Start of Page text

Youth-serving programs and initiatives at the federal, state, local, and tribal levels work to support all youth, with an emphasis on the most vulnerable youth, particularly those who are disconnected from school, work, family, or community. Disconnected youth1 are often defined as young people ages 14-24 who are homeless, in foster care, involved in the justice system, or are neither employed nor enrolled in an educational institution. Across the U.S., there are approximately 6.7 million youth that exhibit one or more of the above risk factors and touch multiple systems.2 Youth disconnection has serious consequences for individuals and society, as young people who are disconnected cost the nation billions of dollars every year in lost earnings, welfare and medical costs, and unmet personal potential.
Federal coordination is critical to the support of youth, particularly disconnected youth and those at risk of disconnection, who often experience a range of challenges best addressed through a coordinated approach. The best use of federal resources will maximize existing flexibilities and explore strategies for working together across agencies.

End of Page text
Start of Extracted data

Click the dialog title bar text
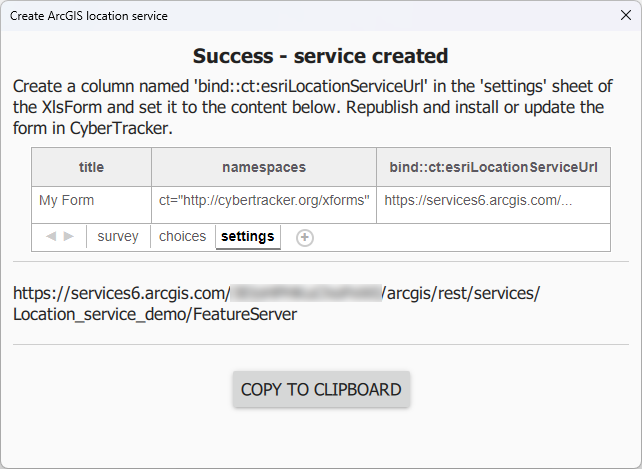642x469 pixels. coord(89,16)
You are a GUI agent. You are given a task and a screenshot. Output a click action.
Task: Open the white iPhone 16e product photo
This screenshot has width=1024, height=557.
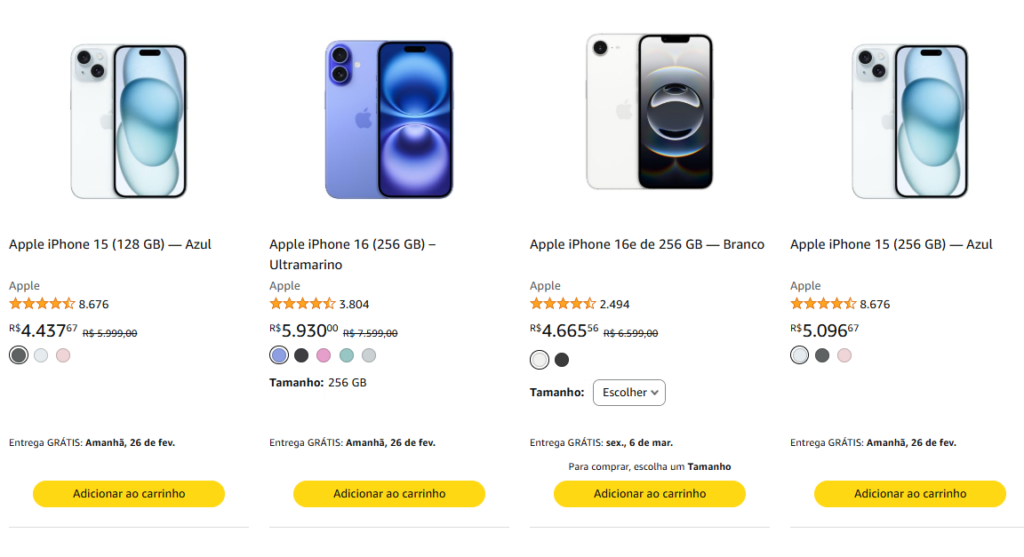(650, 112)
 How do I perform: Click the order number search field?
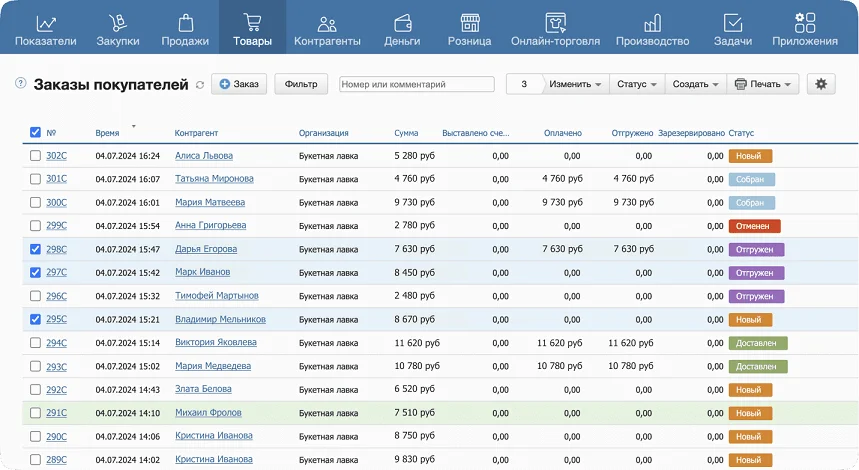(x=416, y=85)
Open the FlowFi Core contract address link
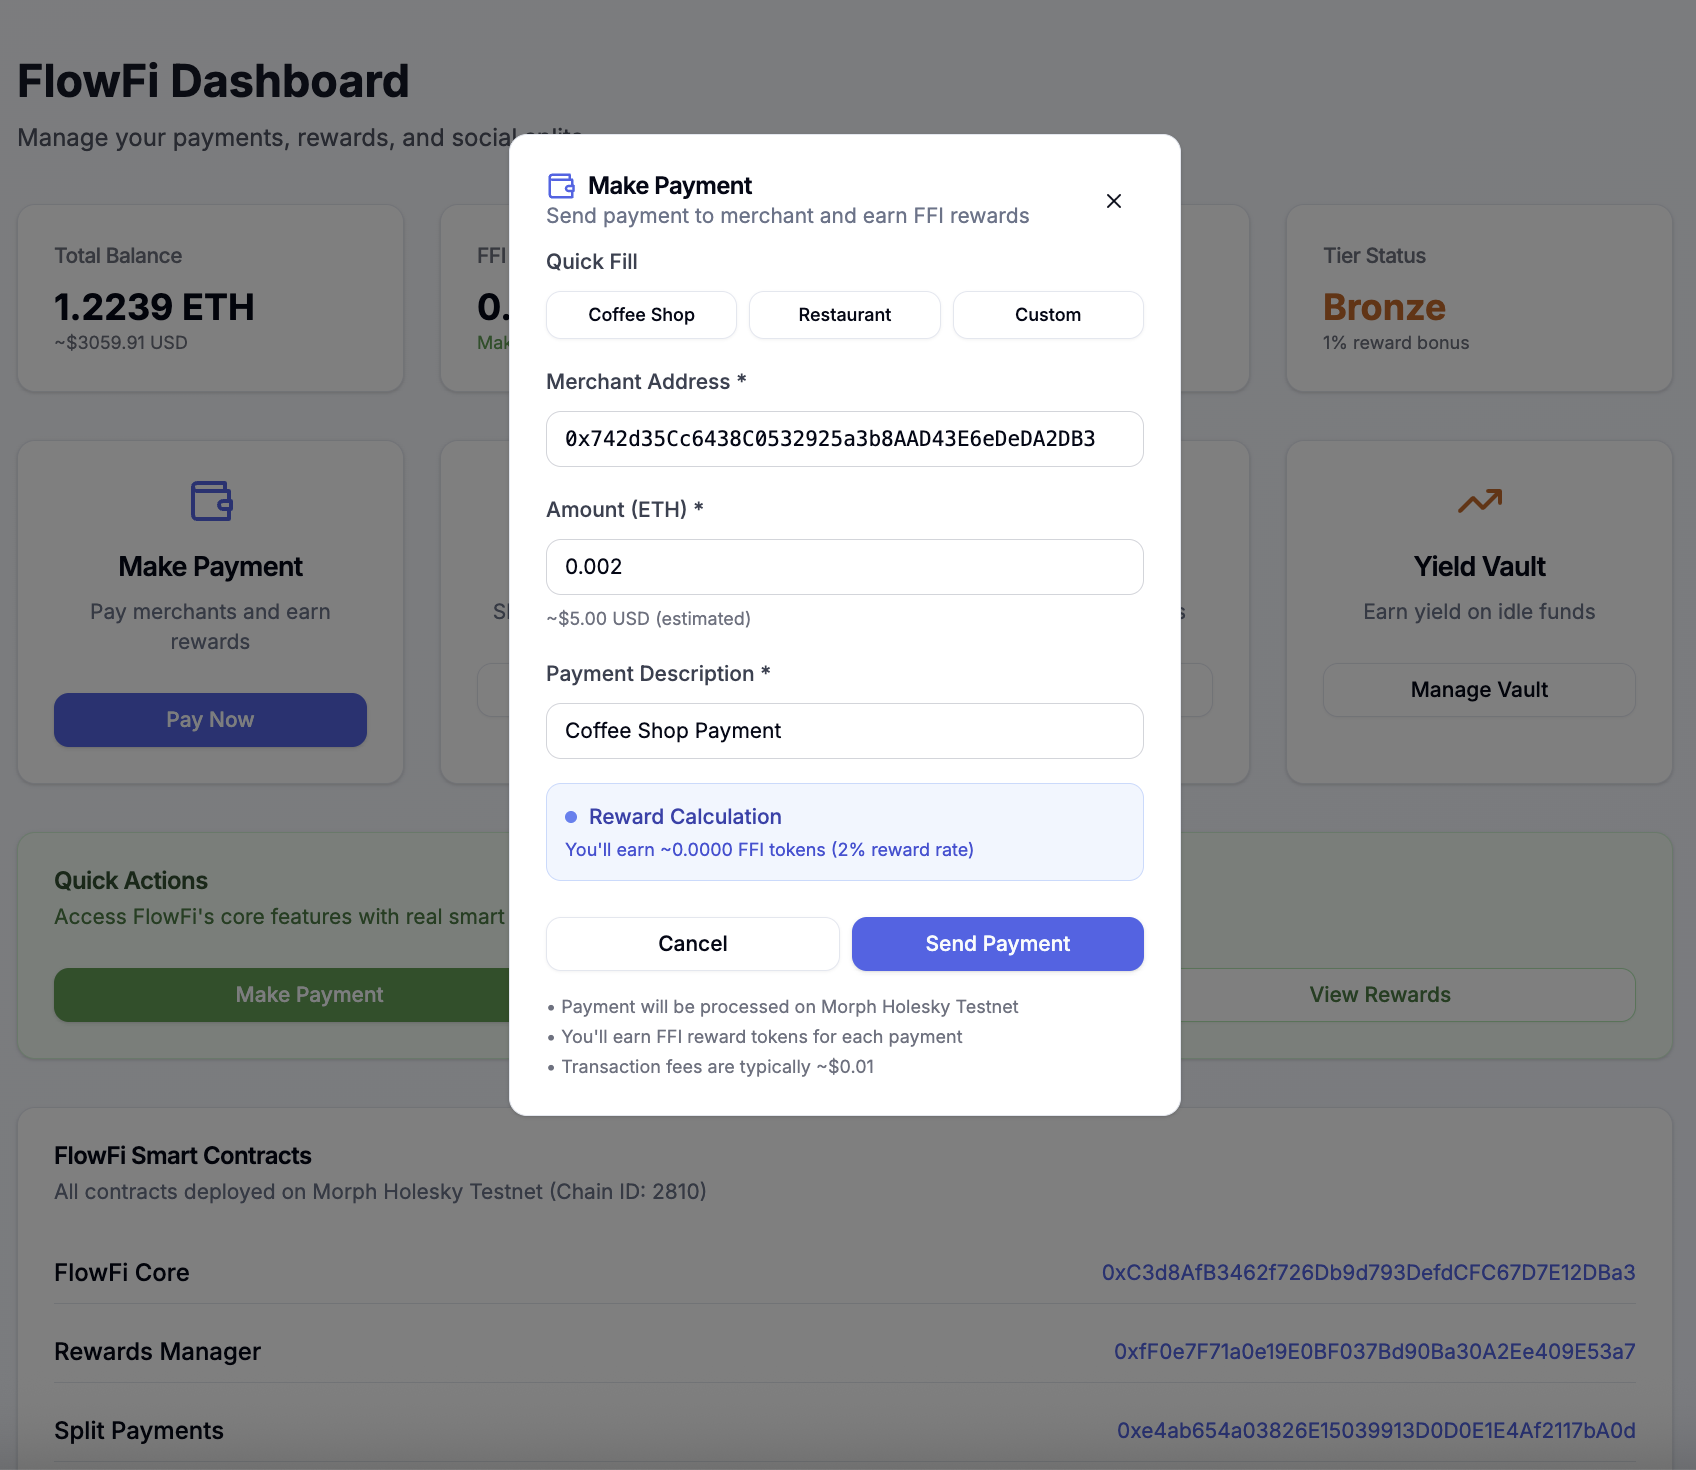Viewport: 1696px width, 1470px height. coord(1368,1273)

End of Extracted data

Apply what you read -
**A.** In the text on youth disconnection, about how many youth across the U.S. exhibit one or more of the listed risk factors?
**B.** Please duplicate the part of the text on youth disconnection between "Federal coordination is" and "together across agencies.", inclusive.

Solutions to the exercise -
**A.** Approximately 6.7 million

**B.**
Federal coordination is critical to the support of youth, particularly disconnected youth and those at risk of disconnection, who often experience a range of challenges best addressed through a coordinated approach. The best use of federal resources will maximize existing flexibilities and explore strategies for working together across agencies.